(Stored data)
----

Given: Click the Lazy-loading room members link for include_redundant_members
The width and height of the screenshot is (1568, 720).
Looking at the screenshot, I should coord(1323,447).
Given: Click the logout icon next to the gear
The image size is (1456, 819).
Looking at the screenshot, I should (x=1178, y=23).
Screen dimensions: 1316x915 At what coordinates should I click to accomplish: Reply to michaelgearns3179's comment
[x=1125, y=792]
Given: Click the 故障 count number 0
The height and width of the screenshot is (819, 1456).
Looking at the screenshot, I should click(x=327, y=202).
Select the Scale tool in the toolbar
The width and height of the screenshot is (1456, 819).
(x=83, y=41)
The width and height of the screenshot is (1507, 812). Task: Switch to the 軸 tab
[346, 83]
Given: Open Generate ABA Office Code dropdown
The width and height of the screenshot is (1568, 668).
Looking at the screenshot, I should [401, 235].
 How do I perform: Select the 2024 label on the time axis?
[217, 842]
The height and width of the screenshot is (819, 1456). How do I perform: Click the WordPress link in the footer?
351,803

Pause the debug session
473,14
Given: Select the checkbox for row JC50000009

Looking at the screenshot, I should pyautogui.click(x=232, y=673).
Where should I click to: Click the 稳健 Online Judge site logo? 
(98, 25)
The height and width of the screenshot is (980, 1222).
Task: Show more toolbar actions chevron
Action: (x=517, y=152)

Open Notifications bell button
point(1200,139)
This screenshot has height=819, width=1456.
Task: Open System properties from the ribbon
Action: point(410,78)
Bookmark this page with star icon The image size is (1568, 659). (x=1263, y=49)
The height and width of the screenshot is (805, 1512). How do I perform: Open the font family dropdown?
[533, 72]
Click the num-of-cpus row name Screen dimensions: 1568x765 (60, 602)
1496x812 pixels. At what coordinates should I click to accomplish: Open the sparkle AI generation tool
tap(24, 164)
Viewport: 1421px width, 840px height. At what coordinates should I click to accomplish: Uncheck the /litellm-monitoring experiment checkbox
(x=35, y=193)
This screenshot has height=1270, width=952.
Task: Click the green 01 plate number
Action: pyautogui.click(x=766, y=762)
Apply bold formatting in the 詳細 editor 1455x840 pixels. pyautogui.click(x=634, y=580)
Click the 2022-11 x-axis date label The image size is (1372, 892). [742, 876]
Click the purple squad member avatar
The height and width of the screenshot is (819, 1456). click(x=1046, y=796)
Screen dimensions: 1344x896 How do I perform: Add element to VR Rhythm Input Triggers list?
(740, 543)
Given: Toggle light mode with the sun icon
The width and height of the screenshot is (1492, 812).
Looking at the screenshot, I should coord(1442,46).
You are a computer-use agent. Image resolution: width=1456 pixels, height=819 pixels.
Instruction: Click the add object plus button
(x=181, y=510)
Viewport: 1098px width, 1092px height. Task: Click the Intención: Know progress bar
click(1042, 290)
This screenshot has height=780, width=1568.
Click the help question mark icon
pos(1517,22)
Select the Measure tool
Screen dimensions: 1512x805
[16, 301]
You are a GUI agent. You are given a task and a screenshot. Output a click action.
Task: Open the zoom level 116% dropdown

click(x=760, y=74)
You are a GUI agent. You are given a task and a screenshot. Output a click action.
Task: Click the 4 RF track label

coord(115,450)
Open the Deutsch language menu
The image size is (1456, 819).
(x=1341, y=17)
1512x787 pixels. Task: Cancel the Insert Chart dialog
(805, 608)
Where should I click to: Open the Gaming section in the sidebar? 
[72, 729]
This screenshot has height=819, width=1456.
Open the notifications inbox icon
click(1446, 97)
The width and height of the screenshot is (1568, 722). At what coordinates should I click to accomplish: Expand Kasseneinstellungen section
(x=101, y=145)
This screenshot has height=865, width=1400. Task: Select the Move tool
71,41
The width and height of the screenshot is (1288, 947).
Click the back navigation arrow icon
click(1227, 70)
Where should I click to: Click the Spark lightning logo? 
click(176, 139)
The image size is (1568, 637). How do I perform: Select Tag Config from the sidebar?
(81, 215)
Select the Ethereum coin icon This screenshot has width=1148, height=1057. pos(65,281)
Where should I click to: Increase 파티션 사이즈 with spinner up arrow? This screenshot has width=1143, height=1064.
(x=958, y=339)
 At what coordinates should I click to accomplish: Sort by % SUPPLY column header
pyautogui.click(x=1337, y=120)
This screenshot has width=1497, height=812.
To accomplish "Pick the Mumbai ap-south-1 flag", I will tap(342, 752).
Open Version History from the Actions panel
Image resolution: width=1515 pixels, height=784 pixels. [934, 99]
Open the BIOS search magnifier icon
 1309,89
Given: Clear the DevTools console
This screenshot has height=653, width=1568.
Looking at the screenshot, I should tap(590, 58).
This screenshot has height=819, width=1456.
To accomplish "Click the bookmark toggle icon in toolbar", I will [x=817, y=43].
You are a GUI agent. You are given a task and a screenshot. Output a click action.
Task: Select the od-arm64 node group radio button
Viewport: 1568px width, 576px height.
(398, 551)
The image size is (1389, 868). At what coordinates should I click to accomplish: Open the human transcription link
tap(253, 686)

----

Write out, exactly as given, the line containing "1512x787 pixels. Task: Cancel" and every line after it to the end of the records. Include nothing else.

**WORKED SOLUTION**.
1512x787 pixels. Task: Cancel the Insert Chart dialog
(805, 608)
Where should I click to: Open the Gaming section in the sidebar? 
[72, 729]
This screenshot has height=819, width=1456.
Open the notifications inbox icon
click(1446, 97)
The width and height of the screenshot is (1568, 722). At what coordinates should I click to accomplish: Expand Kasseneinstellungen section
(x=101, y=145)
This screenshot has height=865, width=1400. Task: Select the Move tool
71,41
The width and height of the screenshot is (1288, 947).
Click the back navigation arrow icon
click(1227, 70)
Where should I click to: Click the Spark lightning logo? 
click(176, 139)
The image size is (1568, 637). How do I perform: Select Tag Config from the sidebar?
(81, 215)
Select the Ethereum coin icon This screenshot has width=1148, height=1057. pos(65,281)
Where should I click to: Increase 파티션 사이즈 with spinner up arrow? This screenshot has width=1143, height=1064.
(x=958, y=339)
 At what coordinates should I click to accomplish: Sort by % SUPPLY column header
pyautogui.click(x=1337, y=120)
This screenshot has width=1497, height=812.
To accomplish "Pick the Mumbai ap-south-1 flag", I will tap(342, 752).
Open Version History from the Actions panel
Image resolution: width=1515 pixels, height=784 pixels. [934, 99]
Open the BIOS search magnifier icon
 1309,89
Given: Clear the DevTools console
This screenshot has height=653, width=1568.
Looking at the screenshot, I should tap(590, 58).
This screenshot has height=819, width=1456.
To accomplish "Click the bookmark toggle icon in toolbar", I will [x=817, y=43].
You are a GUI agent. You are given a task and a screenshot. Output a click action.
Task: Select the od-arm64 node group radio button
Viewport: 1568px width, 576px height.
(398, 551)
The image size is (1389, 868). At what coordinates should I click to accomplish: Open the human transcription link
tap(253, 686)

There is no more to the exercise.